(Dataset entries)
⟨

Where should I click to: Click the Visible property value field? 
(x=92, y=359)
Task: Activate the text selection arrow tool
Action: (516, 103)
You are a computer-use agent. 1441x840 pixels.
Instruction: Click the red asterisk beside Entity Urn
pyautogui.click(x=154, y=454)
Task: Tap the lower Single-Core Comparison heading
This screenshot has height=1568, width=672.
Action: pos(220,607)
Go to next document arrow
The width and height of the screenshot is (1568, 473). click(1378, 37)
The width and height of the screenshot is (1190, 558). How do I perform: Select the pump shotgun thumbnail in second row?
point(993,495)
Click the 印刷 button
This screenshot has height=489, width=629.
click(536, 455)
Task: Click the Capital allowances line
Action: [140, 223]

⟩

• [About this task]: Set down the records again, exactly.

• [Solution to the problem]:
Where should I click to: Click the Visible property value field? 
(x=92, y=359)
Task: Activate the text selection arrow tool
Action: (516, 103)
You are a computer-use agent. 1441x840 pixels.
Instruction: Click the red asterisk beside Entity Urn
pyautogui.click(x=154, y=454)
Task: Tap the lower Single-Core Comparison heading
This screenshot has height=1568, width=672.
Action: pos(220,607)
Go to next document arrow
The width and height of the screenshot is (1568, 473). click(1378, 37)
The width and height of the screenshot is (1190, 558). How do I perform: Select the pump shotgun thumbnail in second row?
point(993,495)
Click the 印刷 button
This screenshot has height=489, width=629.
click(536, 455)
Task: Click the Capital allowances line
Action: [140, 223]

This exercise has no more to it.